**Written instruction**
Duplicate the rows from the line containing "The width and" through the line containing "tap(164, 70)", with both of those lines included, and omit the pictures from your copy.

**Records for the task**
>> START

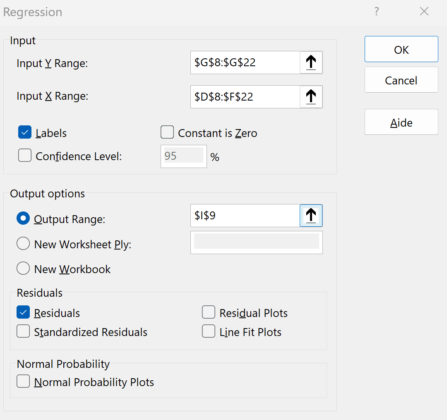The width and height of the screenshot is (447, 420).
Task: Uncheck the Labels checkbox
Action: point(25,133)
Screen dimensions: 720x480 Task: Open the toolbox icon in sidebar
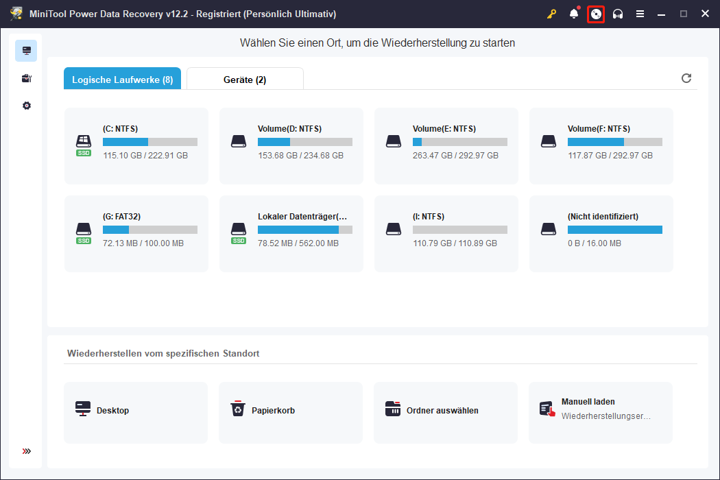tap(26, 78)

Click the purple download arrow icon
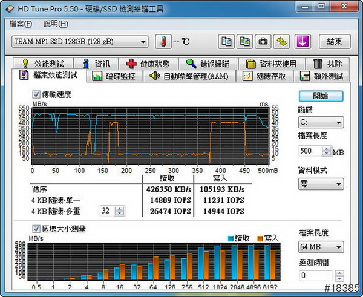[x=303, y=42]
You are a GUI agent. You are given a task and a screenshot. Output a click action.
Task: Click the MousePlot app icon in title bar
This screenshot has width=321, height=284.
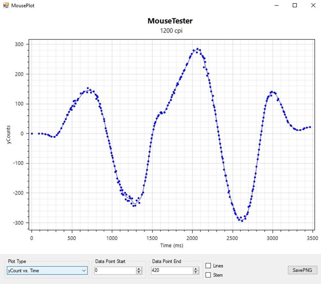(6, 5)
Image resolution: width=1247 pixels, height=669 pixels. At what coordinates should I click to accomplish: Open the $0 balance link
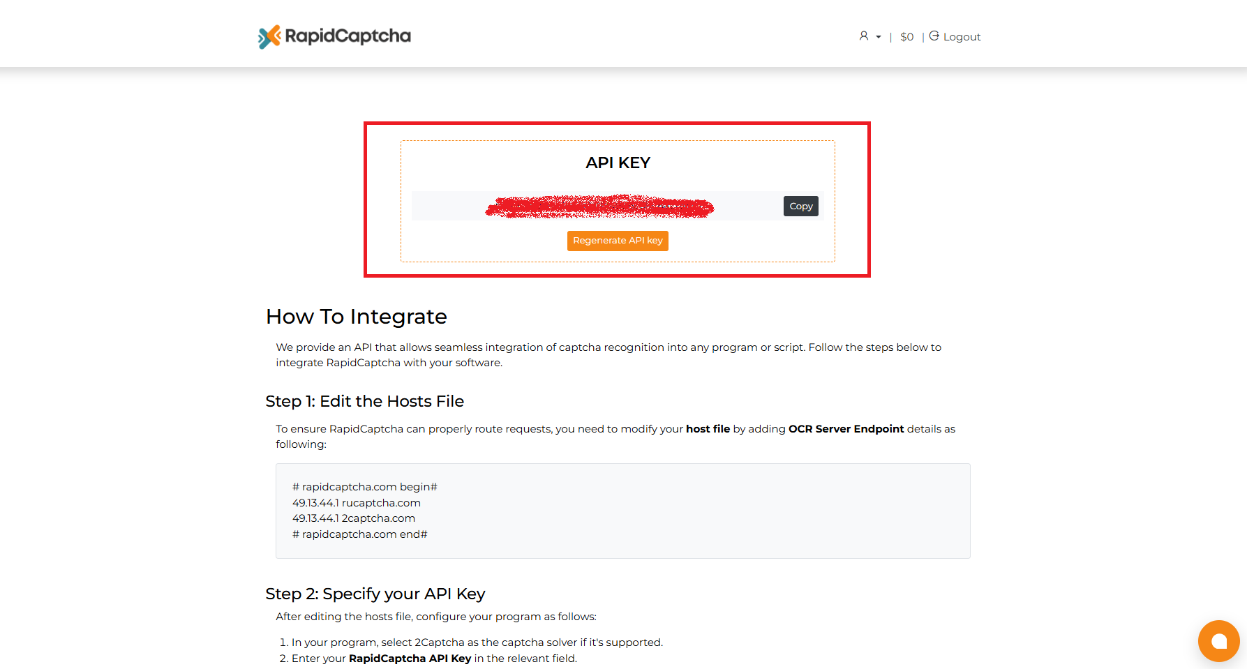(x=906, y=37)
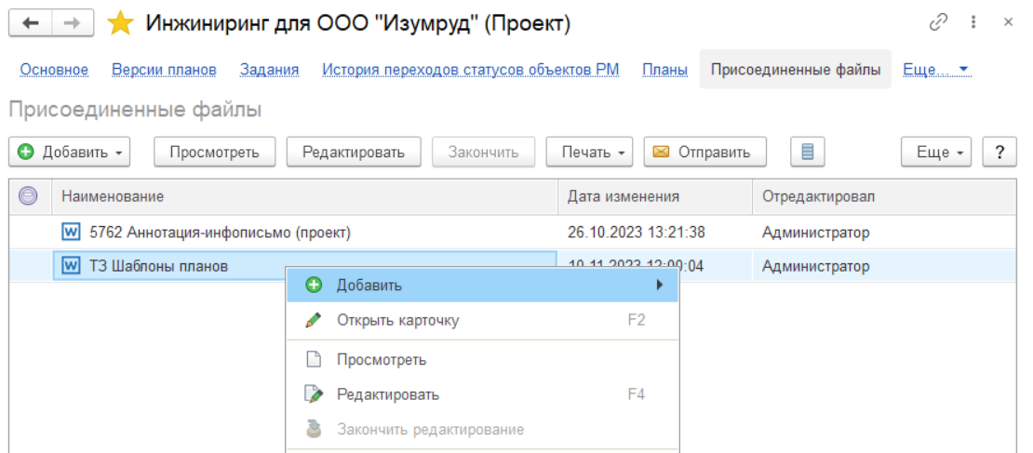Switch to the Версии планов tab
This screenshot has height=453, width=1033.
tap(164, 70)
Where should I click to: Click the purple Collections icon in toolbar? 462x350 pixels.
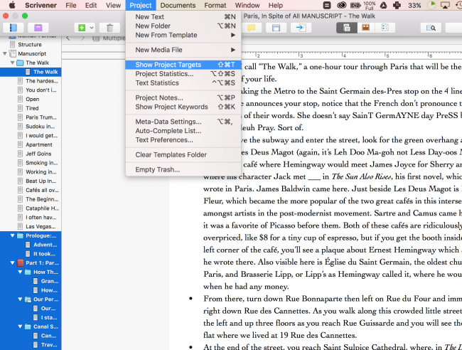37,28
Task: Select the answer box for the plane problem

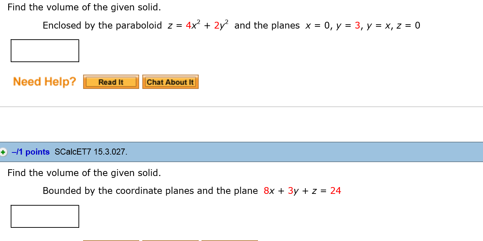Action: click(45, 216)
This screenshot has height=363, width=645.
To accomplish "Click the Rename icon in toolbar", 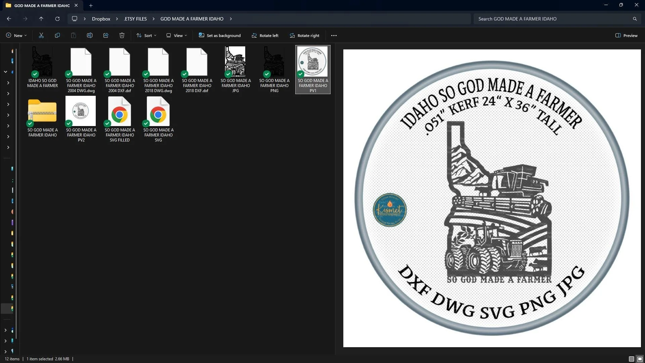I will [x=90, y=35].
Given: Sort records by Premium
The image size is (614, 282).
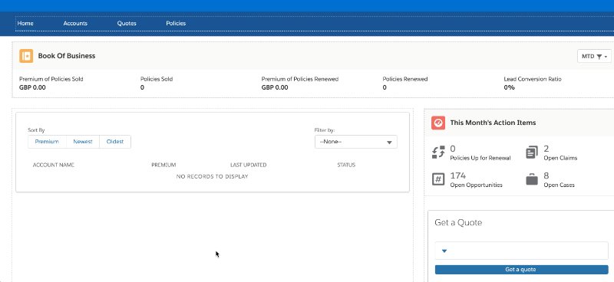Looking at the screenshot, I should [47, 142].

>> END
>> START

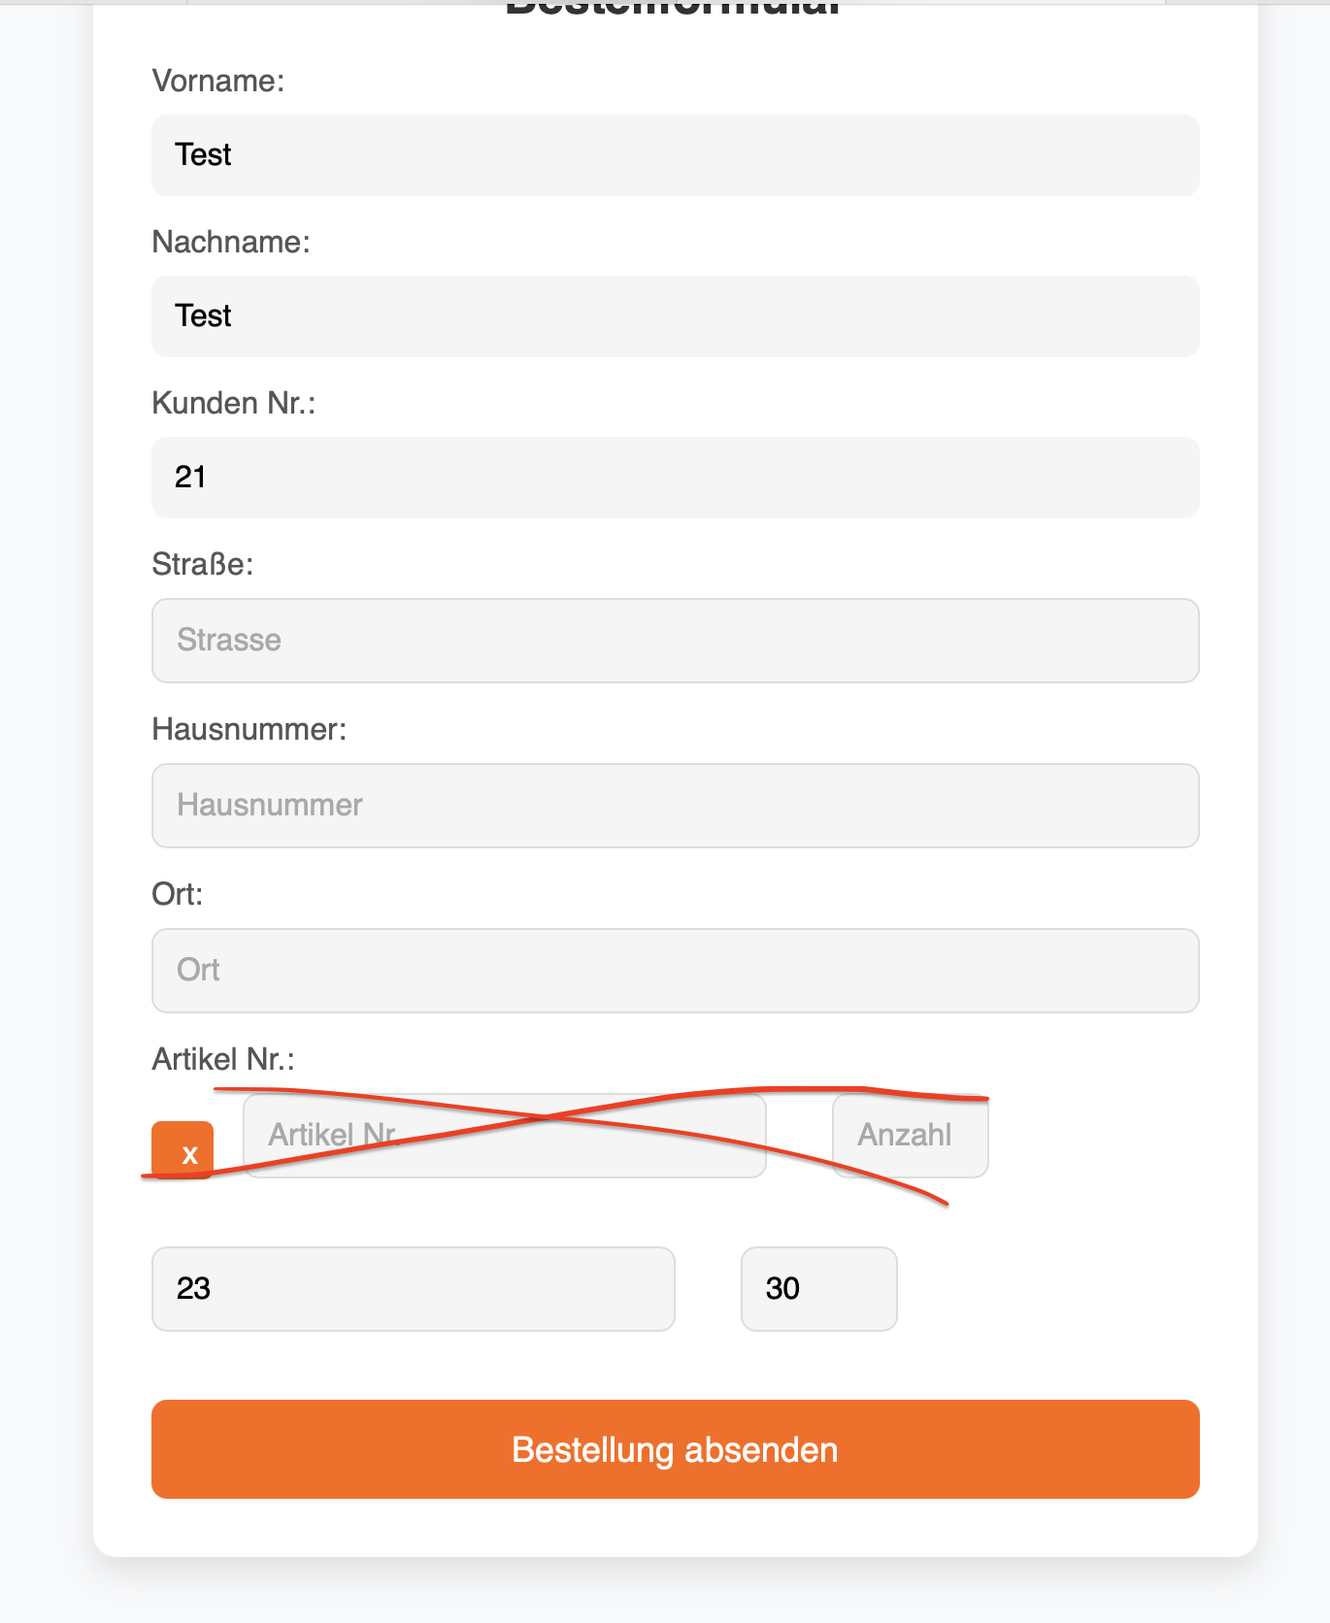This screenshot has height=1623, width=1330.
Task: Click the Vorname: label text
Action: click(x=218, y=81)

>> END

**Expected output**
The width and height of the screenshot is (447, 420).
Task: Uncheck the Labels checkbox
Action: point(25,133)
Screen dimensions: 720x480 Task: Open the toolbox icon in sidebar
tap(26, 78)

Click the purple download arrow icon
[x=303, y=42]
You are a GUI agent. You are given a task and a screenshot. Output a click action.
Task: Click the MousePlot app icon in title bar
This screenshot has width=321, height=284.
(6, 5)
Image resolution: width=1247 pixels, height=669 pixels. At what coordinates should I click to accomplish: Open the $0 balance link
(x=906, y=37)
Switch to the Версии планов tab
This screenshot has height=453, width=1033.
tap(164, 70)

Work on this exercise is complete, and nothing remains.